Task objective: From the entries below, return only the lines starting at the one that contains "You are a computer-use" and ending at the one that contains "The image size is (980, 550).", exactly as they stand.
*** Data shown ***
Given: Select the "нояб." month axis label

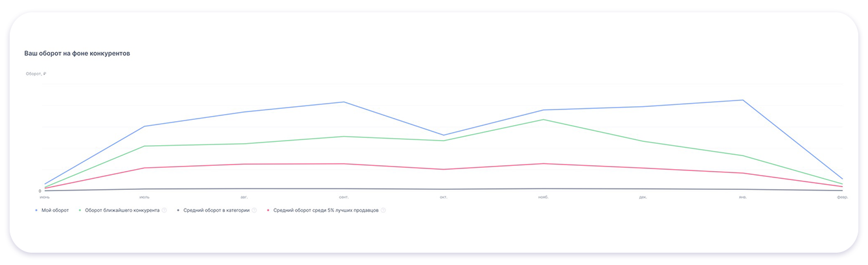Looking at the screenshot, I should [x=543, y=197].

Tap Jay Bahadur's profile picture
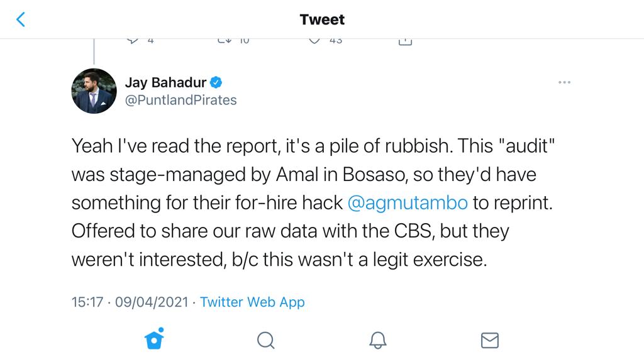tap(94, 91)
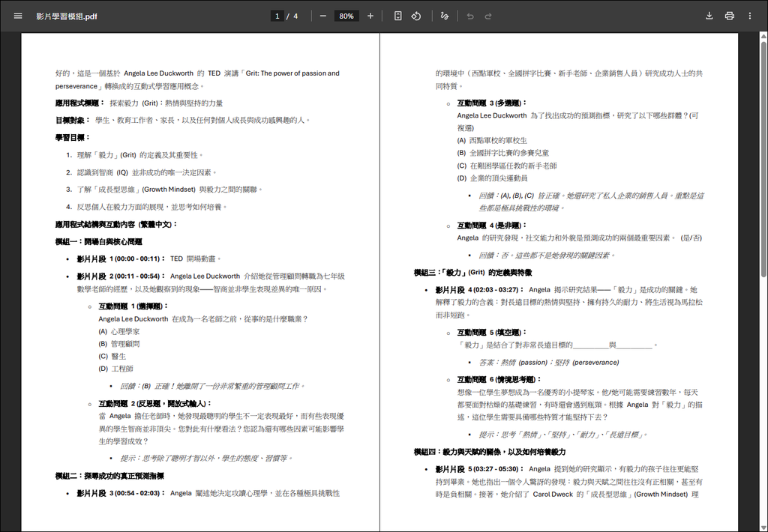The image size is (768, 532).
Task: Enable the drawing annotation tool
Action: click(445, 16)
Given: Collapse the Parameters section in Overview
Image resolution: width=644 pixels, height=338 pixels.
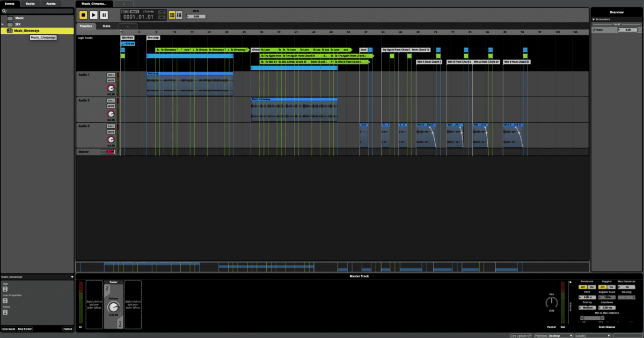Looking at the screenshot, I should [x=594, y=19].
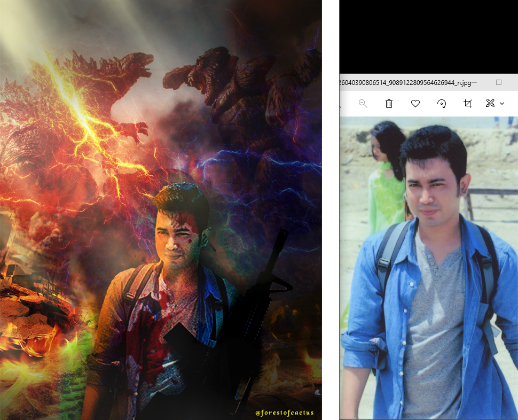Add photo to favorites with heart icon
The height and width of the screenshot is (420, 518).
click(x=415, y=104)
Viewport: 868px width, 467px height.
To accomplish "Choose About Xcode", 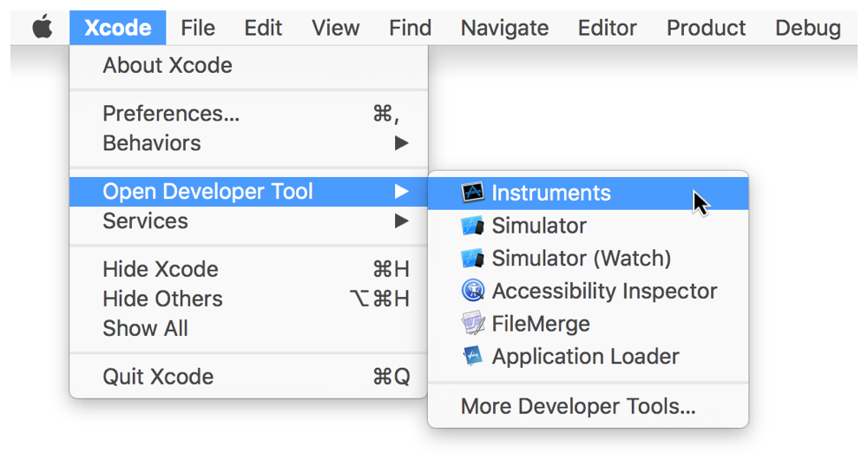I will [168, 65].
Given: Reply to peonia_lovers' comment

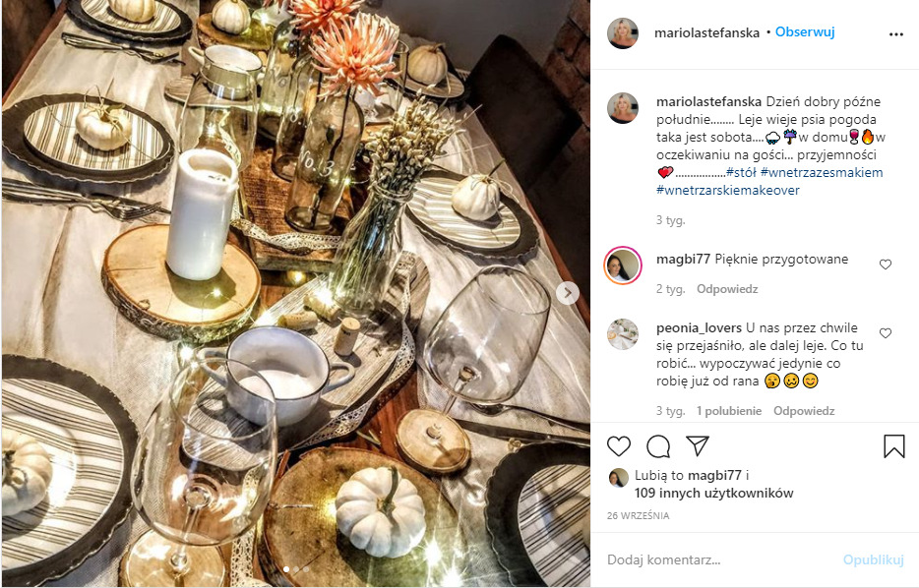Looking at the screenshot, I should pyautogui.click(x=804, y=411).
*** End of Data shown ***
*** Data shown ***
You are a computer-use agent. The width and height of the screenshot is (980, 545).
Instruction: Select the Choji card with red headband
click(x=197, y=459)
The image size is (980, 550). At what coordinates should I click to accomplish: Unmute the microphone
*** End of Data shown ***
Task result:
You are a computer-use agent. The width and height of the screenshot is (980, 545).
Instruction: Select the Choji card with red headband
click(x=197, y=459)
The image size is (980, 550). At what coordinates should I click to accomplish: Unmute the microphone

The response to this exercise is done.